**** Brano da leggere
“Verso il capitalismo globale della conoscenza”

Il professor Enzo Rullani, docente dell’università di Venice, al primo seminario di Cna Industria

“Quella che chiamiamo crisi non è altro che un momento della transizione verso il capitalismo globale della conoscenza: la differenza per le PMI del futuro la faranno gli investimenti di oggi e la capacità di fare rete condividendo il rischio di impresa che diventa sempre più alto”. A fornire la chiave di lettura dell’attuale congiuntura economica e finanziaria è stato Prof. Enzo Rullani, docente di Economia delle Conoscenza alla Venice International University durante il primo dei quattro seminari di CNA Industria che hanno preso il via ieri nella sede provinciale di via Maiella.

“Dentro la crisi guardando al futuro” è il comune denominatore del ciclo di seminari organizzati da CNA Industria e CNA Reggio Emilia con il patrocinio della Camera di Commercio e in collaborazione con il Banco San Geminiano e San Prospero: a Rullani è spettato il compito di affrontare il tema “Prospettive di sviluppo delle piccole e medie imprese nell’attuale quadro economico”.

“La vera questione è saper guardare questa crisi con occhi nuovi – ha spiegato il prof. Rullani – perché tutte le crisi di solito rimbalzano dopo aver toccato il punto minimo e invece questa continua a slittare su nuovi ambiti senza risolversi? Se continuiamo a basarci su strumenti di analisi antiquati chiamando in causa la crisi del ’29, se continuiamo a pensare che sia tutta colpa del neoliberismo, o della politica o della finanza non riusciremo mai a capire cosa sta succedendo e soprattutto quanto questo momento storico sia pieno di opportunità: non si tratta di trovare una medicina per guarire dalla crisi ma di mettere in atto una vera e propria trasformazione”.
********
**** Dati estratti
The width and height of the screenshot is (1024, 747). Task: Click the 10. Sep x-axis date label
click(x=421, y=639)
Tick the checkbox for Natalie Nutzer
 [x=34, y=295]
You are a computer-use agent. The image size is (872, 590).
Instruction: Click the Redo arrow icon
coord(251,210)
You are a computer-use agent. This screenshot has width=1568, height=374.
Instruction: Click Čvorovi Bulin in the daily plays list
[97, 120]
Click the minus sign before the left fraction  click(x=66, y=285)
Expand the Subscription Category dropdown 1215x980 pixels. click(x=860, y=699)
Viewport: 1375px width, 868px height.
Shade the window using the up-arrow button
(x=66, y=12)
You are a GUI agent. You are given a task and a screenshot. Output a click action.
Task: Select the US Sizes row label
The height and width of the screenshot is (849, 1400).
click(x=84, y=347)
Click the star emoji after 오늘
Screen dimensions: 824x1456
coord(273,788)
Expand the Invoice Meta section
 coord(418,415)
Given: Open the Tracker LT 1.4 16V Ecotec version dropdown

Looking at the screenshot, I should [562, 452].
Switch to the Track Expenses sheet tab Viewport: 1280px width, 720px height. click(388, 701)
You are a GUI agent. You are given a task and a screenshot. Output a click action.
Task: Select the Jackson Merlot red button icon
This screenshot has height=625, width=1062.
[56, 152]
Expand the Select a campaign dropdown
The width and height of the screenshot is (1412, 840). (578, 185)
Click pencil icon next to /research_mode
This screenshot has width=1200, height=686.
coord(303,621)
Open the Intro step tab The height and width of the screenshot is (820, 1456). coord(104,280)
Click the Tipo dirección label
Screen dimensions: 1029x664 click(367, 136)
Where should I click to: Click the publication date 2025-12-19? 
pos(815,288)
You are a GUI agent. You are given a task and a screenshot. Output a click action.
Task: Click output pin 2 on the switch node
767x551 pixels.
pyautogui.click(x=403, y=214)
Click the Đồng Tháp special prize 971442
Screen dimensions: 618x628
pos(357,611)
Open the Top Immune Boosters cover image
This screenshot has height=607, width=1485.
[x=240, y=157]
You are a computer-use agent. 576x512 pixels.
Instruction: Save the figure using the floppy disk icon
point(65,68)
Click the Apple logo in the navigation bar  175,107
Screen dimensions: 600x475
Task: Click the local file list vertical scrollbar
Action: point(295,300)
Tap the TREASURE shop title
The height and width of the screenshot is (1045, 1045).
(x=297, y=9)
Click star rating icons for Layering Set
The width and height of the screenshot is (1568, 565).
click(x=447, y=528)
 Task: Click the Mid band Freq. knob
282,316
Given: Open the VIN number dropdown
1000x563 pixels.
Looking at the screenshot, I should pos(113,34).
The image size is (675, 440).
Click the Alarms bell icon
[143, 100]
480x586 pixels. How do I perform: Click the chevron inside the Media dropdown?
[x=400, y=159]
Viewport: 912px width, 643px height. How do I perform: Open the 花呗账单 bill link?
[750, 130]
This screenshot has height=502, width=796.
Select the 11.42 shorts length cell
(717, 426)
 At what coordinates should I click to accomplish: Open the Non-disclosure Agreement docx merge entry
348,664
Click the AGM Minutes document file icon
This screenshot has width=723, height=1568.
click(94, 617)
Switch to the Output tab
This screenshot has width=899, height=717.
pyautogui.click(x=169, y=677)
********
Consegna: Nel resoconto del seminario, perché secondo Rullani non bisogna continuare a basarsi su strumenti di analisi antiquati, come il richiamo alla crisi del '29? Rispondi in una-tre frasi. Le voci riportate non servono per svolgere il lavoro.

Risposta: Secondo Rullani, basandosi su strumenti antiquati non si riuscirà mai a capire cosa sta succedendo. Soprattutto non si capirà quanto questo momento storico sia pieno di opportunità.